Niall Murphy, l'avocat de la famille Brown, a montré à l'AFP les dossiers des services de renseignement à son bureau de Belfast. La plupart d'entre eux ont été effacés. «C'est la méthode par laquelle l'Etat cache ses secrets», dit l'avocat, exaspéré, en feuilletant l'un des dossiers.

«Même les documents qui ne sont pas totalement expurgés sont si lourdement expurgés qu'ils sont totalement incompréhensibles, ce qui prive les familles de l'accès à la justice», critique-t-il.

La nouvelle loi est «l'acte de voyous, rejetant le principe de l'État de droit international, en violation flagrante de la Convention européenne des droits de l'Homme».

Peu d'espoir

Après le 1er mai, toutes les affaires dites héritées du passé seront transférées à un nouvel organe, la Commission indépendante pour la réconciliation et la récupération de l'information (ICRIR).

Mais les familles ont peu d'espoir. «Nous ne pensons pas que l'ICRIR examinera véritablement, ouvertement et honnêtement les cas individuels(...) car le gouvernement britannique semble depuis longtemps cacher des informations et des faits aux familles, aux enquêteurs et au public», explique Clare Loughran.

Selon le directeur de l'ICRIR, le nouvel organisme saura prouver que les sceptiques ont tort. La Commission s'efforcera d'être «indépendante et impartiale» et se consacrera à la recherche de «la vérité sans fard» pour les familles endeuillées, a dit Declan Morgan au journal Belfast Telegraph cette semaine.
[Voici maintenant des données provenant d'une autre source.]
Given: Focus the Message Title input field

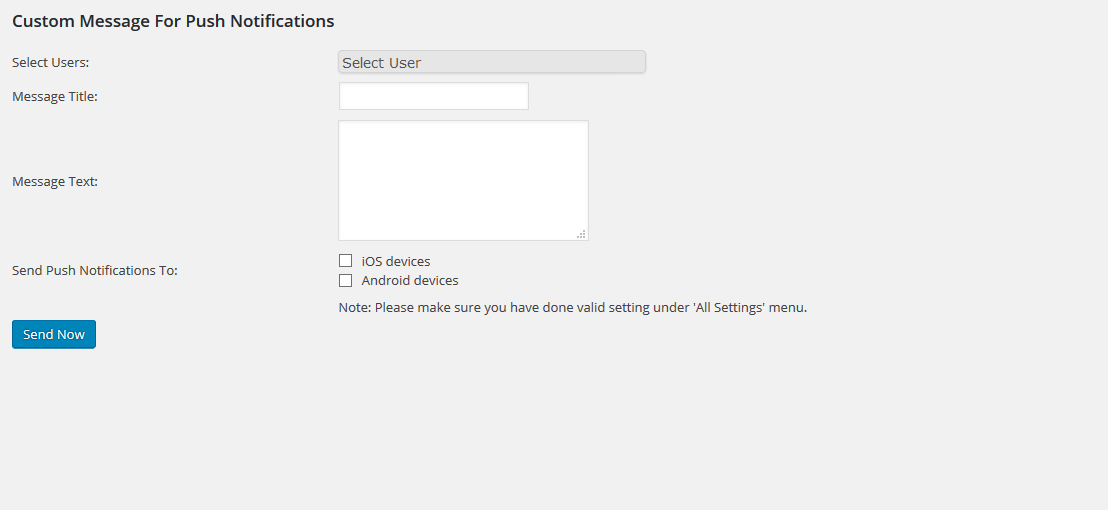Looking at the screenshot, I should point(434,96).
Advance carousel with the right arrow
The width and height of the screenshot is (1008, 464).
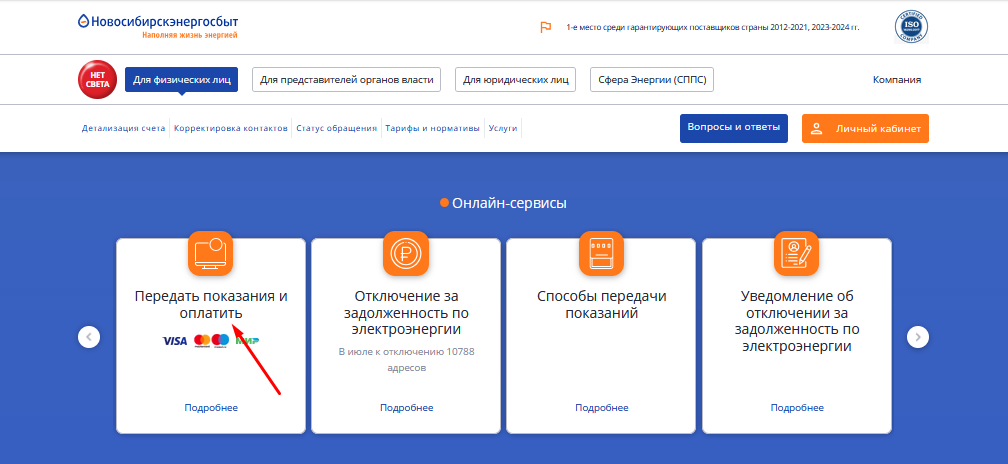pyautogui.click(x=918, y=337)
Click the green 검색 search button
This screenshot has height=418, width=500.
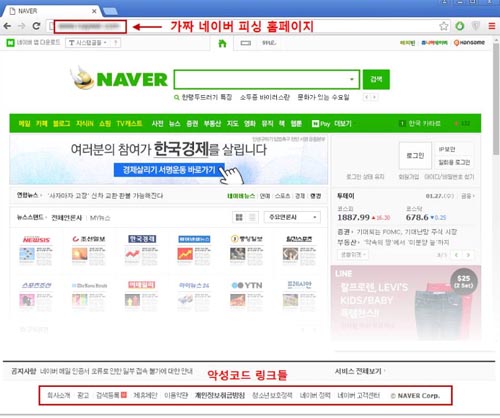click(376, 79)
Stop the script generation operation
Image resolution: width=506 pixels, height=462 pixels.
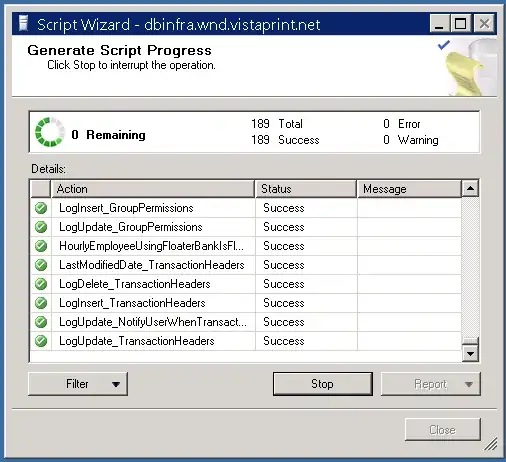pos(323,384)
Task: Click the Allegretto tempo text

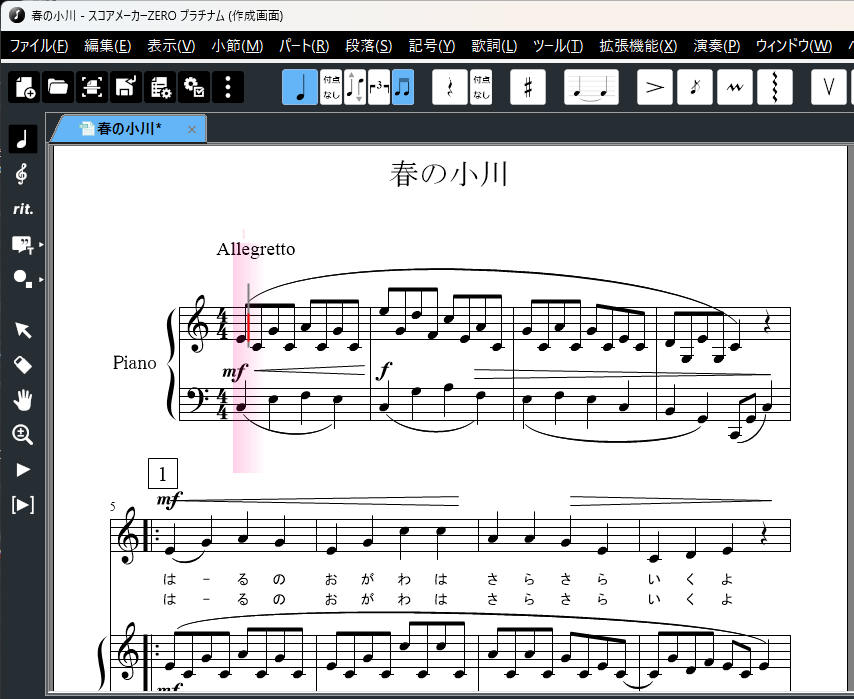Action: (255, 249)
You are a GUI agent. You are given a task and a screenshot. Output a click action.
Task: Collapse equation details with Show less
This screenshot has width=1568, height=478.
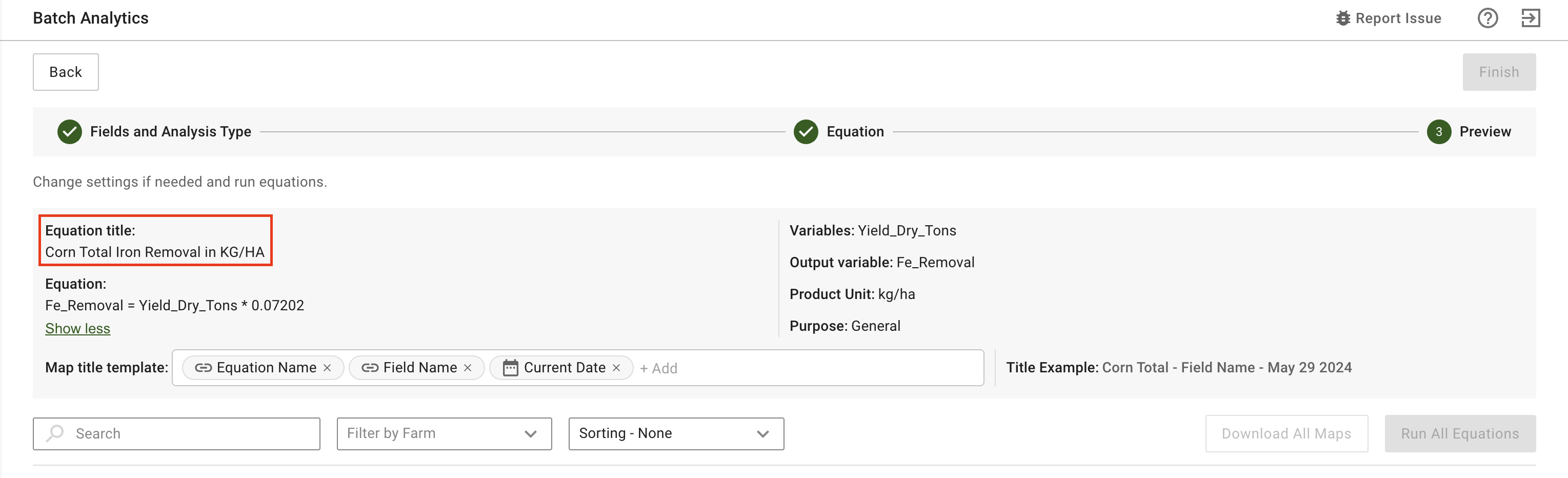(77, 329)
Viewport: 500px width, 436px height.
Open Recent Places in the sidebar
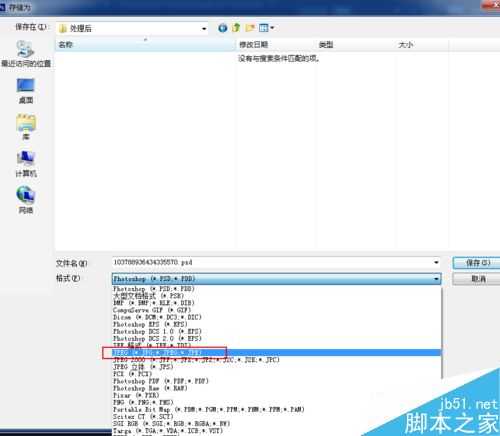pyautogui.click(x=26, y=54)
Clare Loughran affirme que sa famille ne renoncera pas à rechercher la vérité, malgré la fermeture des voies juridiques. «Les gens diront +Pourquoi n'essayez-vous pas de passer à autre chose, les Troubles sont terminés ?+, mais nous ne pouvons pas, nous continuerons à chercher justice, à respecter la mémoire des victimes».